After you enable the intelligent recommendation feature on materialized views for a MaxCompute project that is associated with DataWorks DataStudio, the recommendations for creating materialized views are generated and displayed on the Materialized View Recommendation tab if the following conditions are met:
An auto triggered task is run for at least three consecutive days.
The number of rows of input data in a public subquery is greater than 1,000,000.
The public subquery contains operators that are related to data reorganization, such as join or aggregation operators.
View the recommendations and create a materialized view.
You can check whether the recommendations are valid and create and manage a materialized view.
If you configure the parameters in the Create Materialized View Refresh Node and Add Materialized View Refresh Node as Ancestor Node sections when you create a materialized view, the created materialized view takes effect in scheduling scenarios in DataWorks.
A materialized view refresh node is automatically added as an ancestor node of nodes that have similar computing logic. When an ancestor node or the node that generates the source table generates new output, the materialized view is refreshed to produce the latest data for descendant nodes to query.
Manage materialized views.
You can view the usage of the materialized views in the current workspace and analyze or delete the materialized views whose output data does not meet expectations.
Procedure
Step 1: Enable or disable the intelligent recommendation feature on materialized views
Only users that are assigned the Workspace Administrator role can enable or disable the intelligent recommendation feature on materialized views.

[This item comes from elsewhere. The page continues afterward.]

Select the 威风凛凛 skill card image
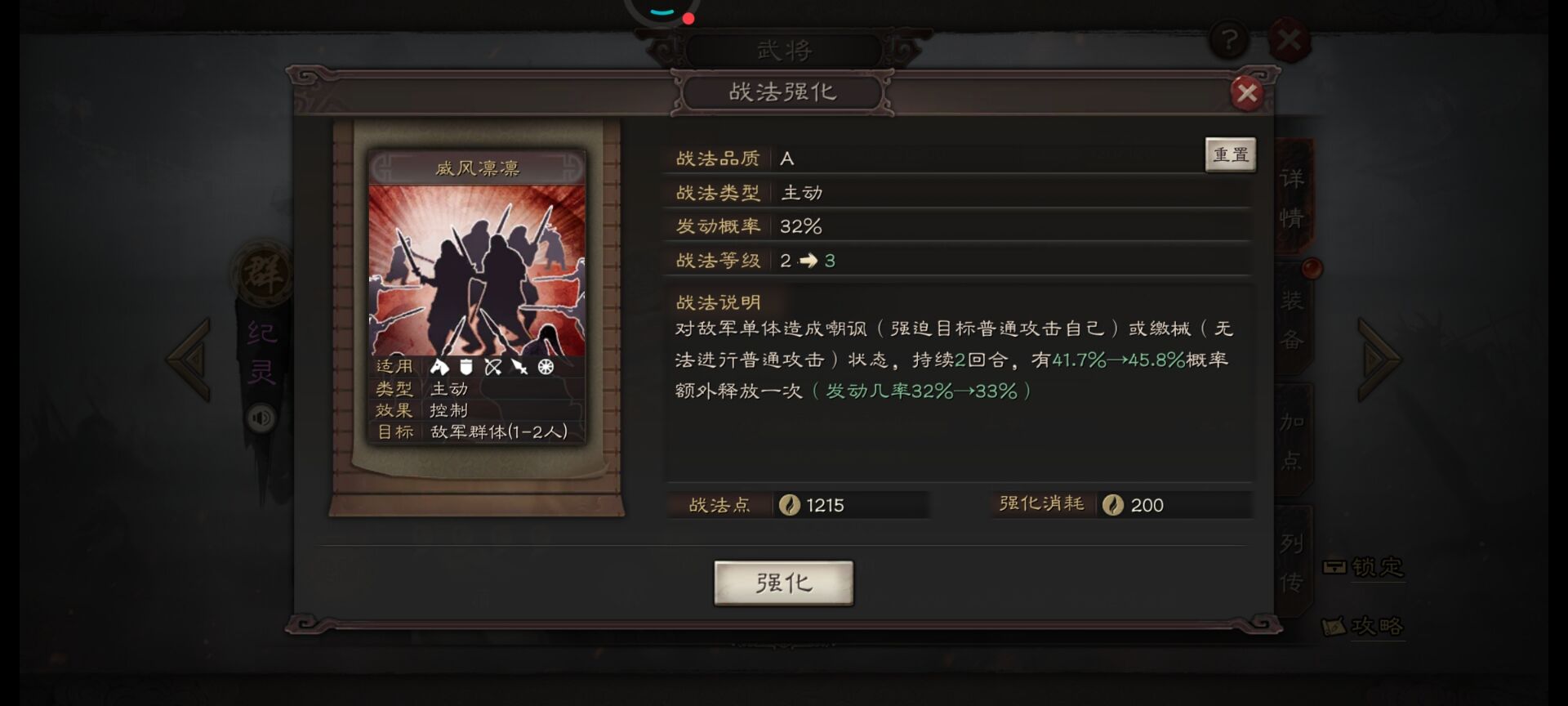The image size is (1568, 706). pyautogui.click(x=477, y=270)
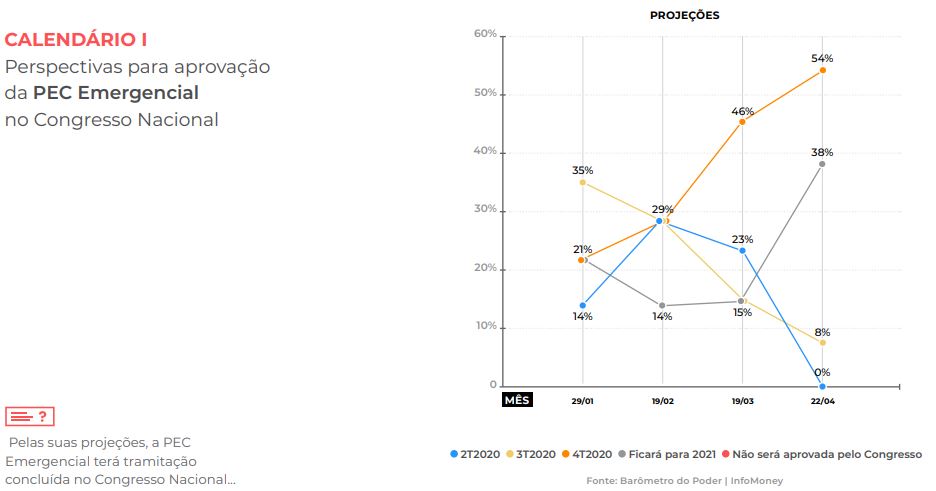The width and height of the screenshot is (936, 491).
Task: Click the red question card icon
Action: point(29,416)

Go to the Data Governance Center page.
Log on to the DataWorks console. In the top navigation bar, select the desired region. In the left-side navigation pane, choose . On the page that appears, click Go to Data Governance Center.
In the top navigation bar of the Data Governance Center page, click Workbench. In the left-side navigation pane, click Materialized View.

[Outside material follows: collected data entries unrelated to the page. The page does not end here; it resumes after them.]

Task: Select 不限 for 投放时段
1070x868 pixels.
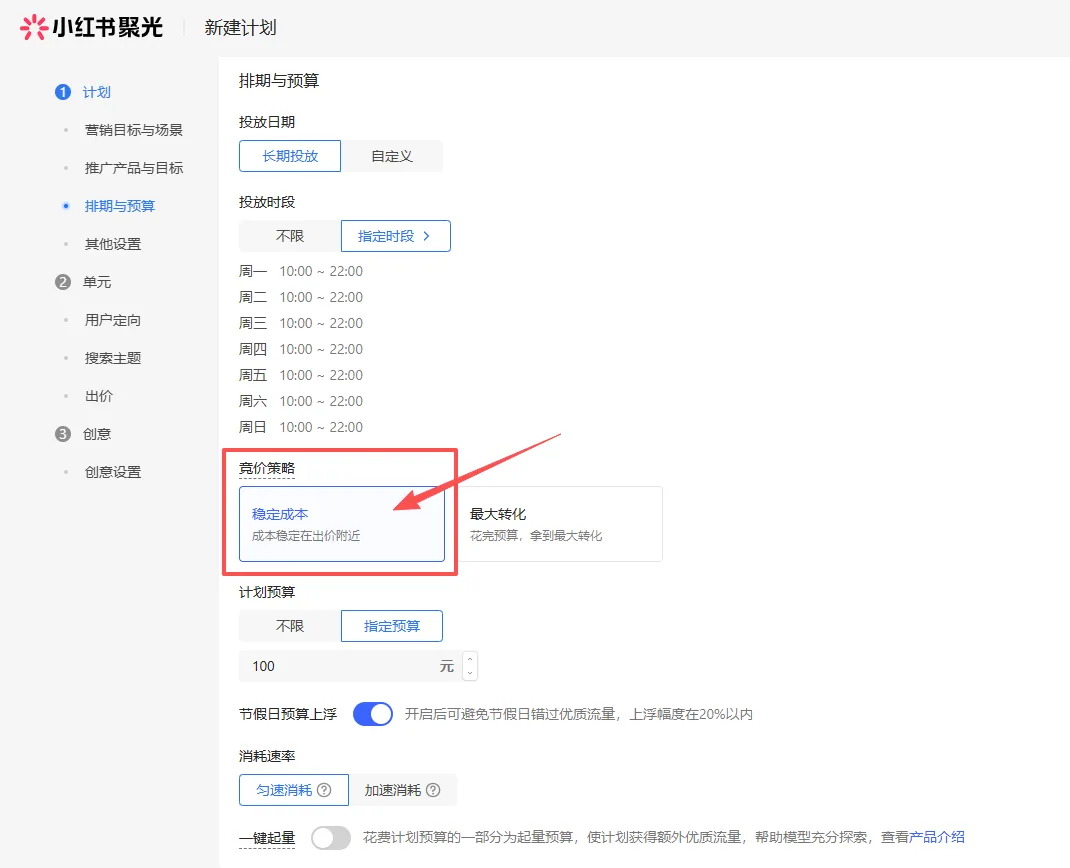Action: pyautogui.click(x=288, y=236)
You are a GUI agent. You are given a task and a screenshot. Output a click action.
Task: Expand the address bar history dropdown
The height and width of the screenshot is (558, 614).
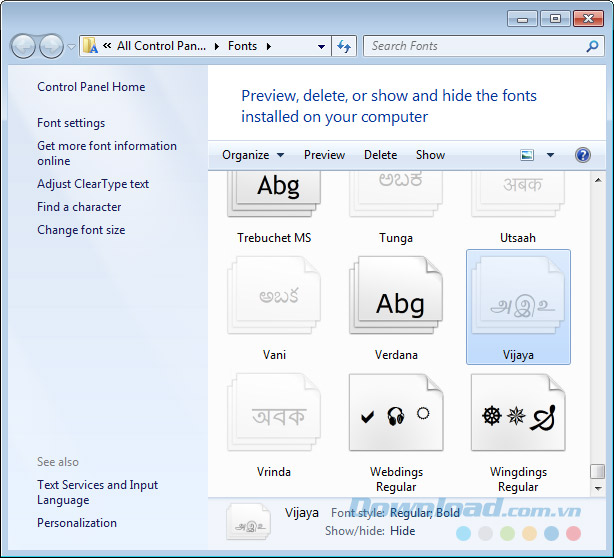321,46
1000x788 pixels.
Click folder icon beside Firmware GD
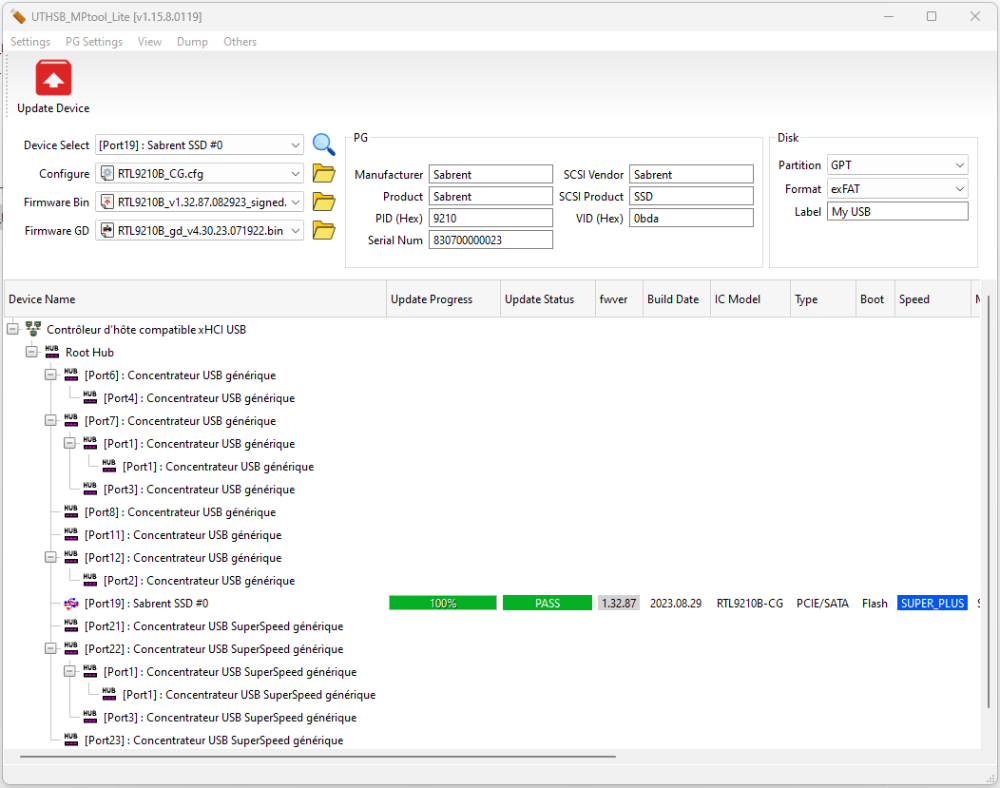coord(323,231)
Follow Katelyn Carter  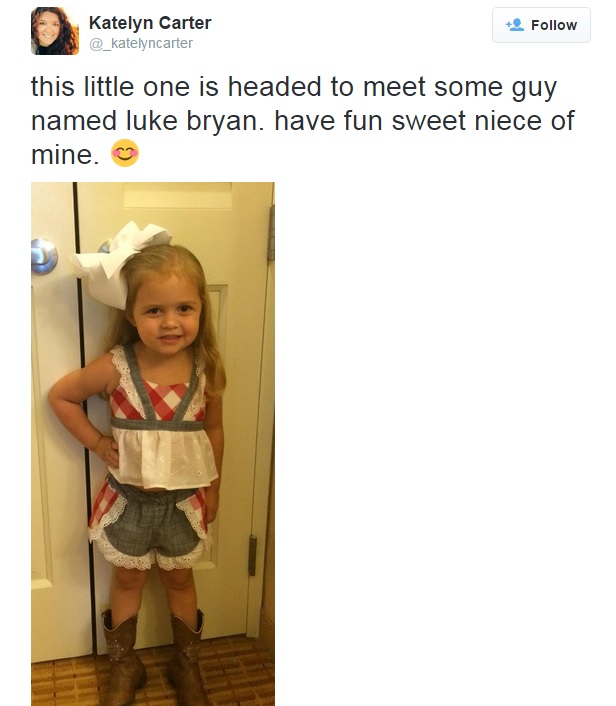tap(541, 25)
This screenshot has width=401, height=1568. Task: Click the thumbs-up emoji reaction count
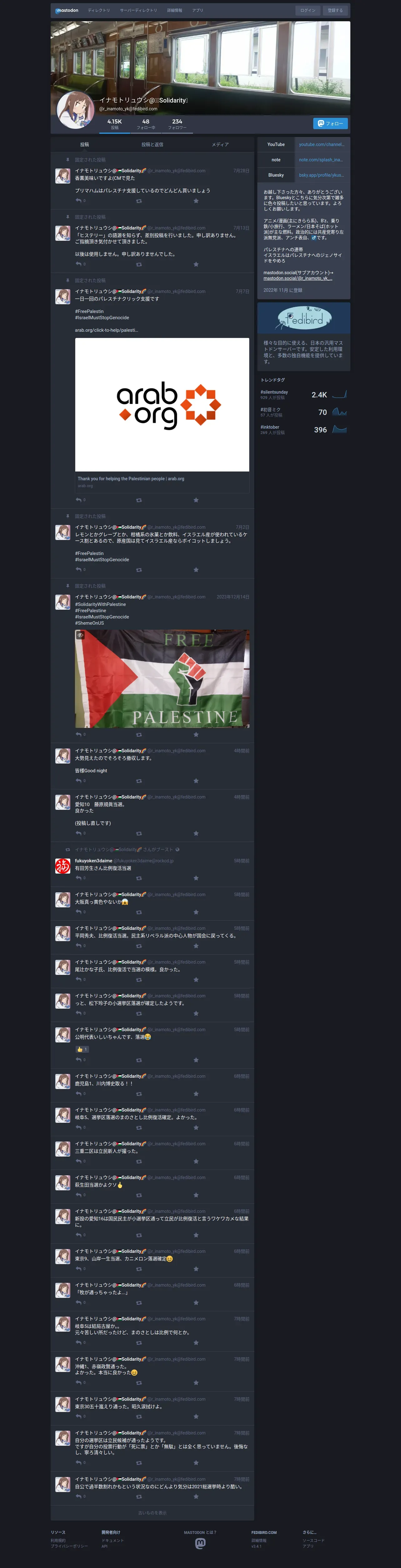pyautogui.click(x=82, y=1049)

On the Materialized View page, select a workspace from the Workspace drop-down list and click Settings for Materialized View Recommendation. In the Settings for Materialized View Recommendation dialog box, turn on the switch in the Intelligent Materialized View Recommendation column for the projects for which you want to enable the intelligent recommendation feature on materialized views.
Step 2: View the recommended materialized views
The materialized view recommendation module can automatically identify materialized views that can be created and the associated computing tasks. The related owners can determine whether the materialized views are valid and manage their creation process.
To ensure accurate recommendations, the system generates and displays relevant recommendations on the Materialized View Recommendation tab only when the following conditions are met after you enable the intelligent recommendation feature on materialized views:
An auto triggered task is run for at least three consecutive days.
The number of rows of input data in a public subquery is greater than 1,000,000.
The public subquery contains operators that are related to data reorganization, such as join or aggregation operators.
Select a workspace from the Workspace drop-down list in the top navigation bar and click the Materialized View Recommendation tab.
Modify the filter conditions, such as Project and Analysis Time Interval, to check whether recommendations for creating materialized views are generated.
If recommendations for creating materialized views are available in the time period specified by the Analysis Time Interval parameter, you can view the recommendations.
Parameters:
Materialized View Recommendation: the identifier of a materialized view recommendation task. The identifier includes the summary information about the public subquery. Format of an identifier:
Aggregate: xx; Inputs: xx, xx;
.Aggregate: indicates whether the recommended public subquery contains the aggregate operation.
Inputs: lists the names of all source tables used by the public subquery.
Number of Possibly Affected SQL Statements: the number of jobs that use the public subquery.
Possibly Affected Node: the number of scheduling nodes that use the public subquery.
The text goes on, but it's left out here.